● **Goal**
Copy the part of the listing that opens with the line containing "Where should I click to: Close" and closes with the line containing "Action: coord(545,111)", including both of those lines.

● **Input material**
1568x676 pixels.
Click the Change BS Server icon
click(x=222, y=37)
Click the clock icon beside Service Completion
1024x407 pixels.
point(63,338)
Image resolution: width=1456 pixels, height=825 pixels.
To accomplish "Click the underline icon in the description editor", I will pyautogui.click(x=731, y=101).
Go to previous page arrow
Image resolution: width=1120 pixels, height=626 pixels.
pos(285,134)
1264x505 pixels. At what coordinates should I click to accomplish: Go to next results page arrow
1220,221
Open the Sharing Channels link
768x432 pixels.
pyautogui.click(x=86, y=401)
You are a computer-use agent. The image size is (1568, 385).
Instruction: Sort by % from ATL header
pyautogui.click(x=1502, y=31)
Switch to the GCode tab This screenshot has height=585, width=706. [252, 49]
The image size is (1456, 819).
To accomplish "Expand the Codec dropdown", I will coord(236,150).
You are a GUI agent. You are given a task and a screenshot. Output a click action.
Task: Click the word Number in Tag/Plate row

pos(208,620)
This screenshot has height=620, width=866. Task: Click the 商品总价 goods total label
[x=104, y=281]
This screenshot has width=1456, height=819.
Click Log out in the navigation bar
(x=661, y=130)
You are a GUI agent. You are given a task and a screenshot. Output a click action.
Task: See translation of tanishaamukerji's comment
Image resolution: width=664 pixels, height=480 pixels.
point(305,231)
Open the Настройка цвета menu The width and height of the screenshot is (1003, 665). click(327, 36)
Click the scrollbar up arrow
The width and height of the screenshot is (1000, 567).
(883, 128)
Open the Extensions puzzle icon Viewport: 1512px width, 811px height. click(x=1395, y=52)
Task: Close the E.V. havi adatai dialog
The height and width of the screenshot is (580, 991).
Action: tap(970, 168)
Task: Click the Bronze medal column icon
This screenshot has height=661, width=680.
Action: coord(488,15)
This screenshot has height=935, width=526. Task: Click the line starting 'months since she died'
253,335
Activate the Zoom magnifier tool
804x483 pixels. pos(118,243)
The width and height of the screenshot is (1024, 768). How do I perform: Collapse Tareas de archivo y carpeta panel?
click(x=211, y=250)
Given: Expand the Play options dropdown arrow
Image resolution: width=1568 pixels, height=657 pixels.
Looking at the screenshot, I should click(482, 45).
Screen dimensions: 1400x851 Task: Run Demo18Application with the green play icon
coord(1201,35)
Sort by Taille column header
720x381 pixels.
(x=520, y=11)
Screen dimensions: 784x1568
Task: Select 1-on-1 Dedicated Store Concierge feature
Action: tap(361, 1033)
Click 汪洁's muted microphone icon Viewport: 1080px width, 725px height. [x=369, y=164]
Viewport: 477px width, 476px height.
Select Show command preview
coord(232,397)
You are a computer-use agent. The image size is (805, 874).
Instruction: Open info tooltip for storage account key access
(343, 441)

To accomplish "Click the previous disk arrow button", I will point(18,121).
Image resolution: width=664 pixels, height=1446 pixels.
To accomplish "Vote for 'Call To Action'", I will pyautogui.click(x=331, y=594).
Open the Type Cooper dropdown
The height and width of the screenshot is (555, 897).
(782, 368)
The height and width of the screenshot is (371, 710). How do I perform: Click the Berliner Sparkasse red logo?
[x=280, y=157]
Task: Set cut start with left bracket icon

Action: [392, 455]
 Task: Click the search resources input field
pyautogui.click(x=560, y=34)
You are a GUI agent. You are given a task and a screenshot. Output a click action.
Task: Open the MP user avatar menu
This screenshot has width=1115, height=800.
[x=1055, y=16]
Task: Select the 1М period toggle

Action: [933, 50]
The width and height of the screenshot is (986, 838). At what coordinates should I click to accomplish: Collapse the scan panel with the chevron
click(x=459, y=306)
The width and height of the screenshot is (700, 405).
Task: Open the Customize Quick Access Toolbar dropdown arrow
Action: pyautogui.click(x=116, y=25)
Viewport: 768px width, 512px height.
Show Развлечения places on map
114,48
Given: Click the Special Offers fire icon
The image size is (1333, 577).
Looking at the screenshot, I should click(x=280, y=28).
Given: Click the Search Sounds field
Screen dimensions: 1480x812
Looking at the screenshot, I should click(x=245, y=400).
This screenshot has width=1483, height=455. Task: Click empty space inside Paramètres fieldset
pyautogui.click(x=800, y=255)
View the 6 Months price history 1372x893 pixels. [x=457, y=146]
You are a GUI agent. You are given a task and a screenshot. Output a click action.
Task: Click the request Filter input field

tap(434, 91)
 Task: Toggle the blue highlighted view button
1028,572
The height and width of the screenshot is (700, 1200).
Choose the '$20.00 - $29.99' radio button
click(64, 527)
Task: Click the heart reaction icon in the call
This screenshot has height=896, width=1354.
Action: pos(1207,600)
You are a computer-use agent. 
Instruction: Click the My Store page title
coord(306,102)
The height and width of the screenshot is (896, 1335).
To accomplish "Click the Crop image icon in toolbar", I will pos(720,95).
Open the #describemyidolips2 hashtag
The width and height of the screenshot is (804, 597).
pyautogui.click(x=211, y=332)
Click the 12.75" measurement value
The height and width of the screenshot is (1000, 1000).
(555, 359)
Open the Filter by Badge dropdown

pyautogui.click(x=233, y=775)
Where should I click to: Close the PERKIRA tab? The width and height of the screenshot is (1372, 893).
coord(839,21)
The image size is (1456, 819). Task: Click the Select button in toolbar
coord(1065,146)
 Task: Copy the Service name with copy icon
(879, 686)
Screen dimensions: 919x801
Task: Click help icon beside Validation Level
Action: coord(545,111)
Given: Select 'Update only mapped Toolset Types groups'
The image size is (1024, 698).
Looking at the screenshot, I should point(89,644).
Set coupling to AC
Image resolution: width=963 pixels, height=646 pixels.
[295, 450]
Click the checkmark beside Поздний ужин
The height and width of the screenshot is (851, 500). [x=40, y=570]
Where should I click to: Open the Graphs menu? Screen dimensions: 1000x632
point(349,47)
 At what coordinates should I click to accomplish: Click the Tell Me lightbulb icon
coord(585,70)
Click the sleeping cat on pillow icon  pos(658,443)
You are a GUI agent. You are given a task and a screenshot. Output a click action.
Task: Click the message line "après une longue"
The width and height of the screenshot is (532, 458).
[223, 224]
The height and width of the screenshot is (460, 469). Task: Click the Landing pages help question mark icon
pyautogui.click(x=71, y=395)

● **Written response**
Where should I click to: Close the PERKIRA tab? The width and height of the screenshot is (1372, 893).
coord(839,21)
The image size is (1456, 819). Task: Click the Select button in toolbar
coord(1065,146)
 Task: Copy the Service name with copy icon
(879, 686)
Screen dimensions: 919x801
Task: Click help icon beside Validation Level
Action: coord(545,111)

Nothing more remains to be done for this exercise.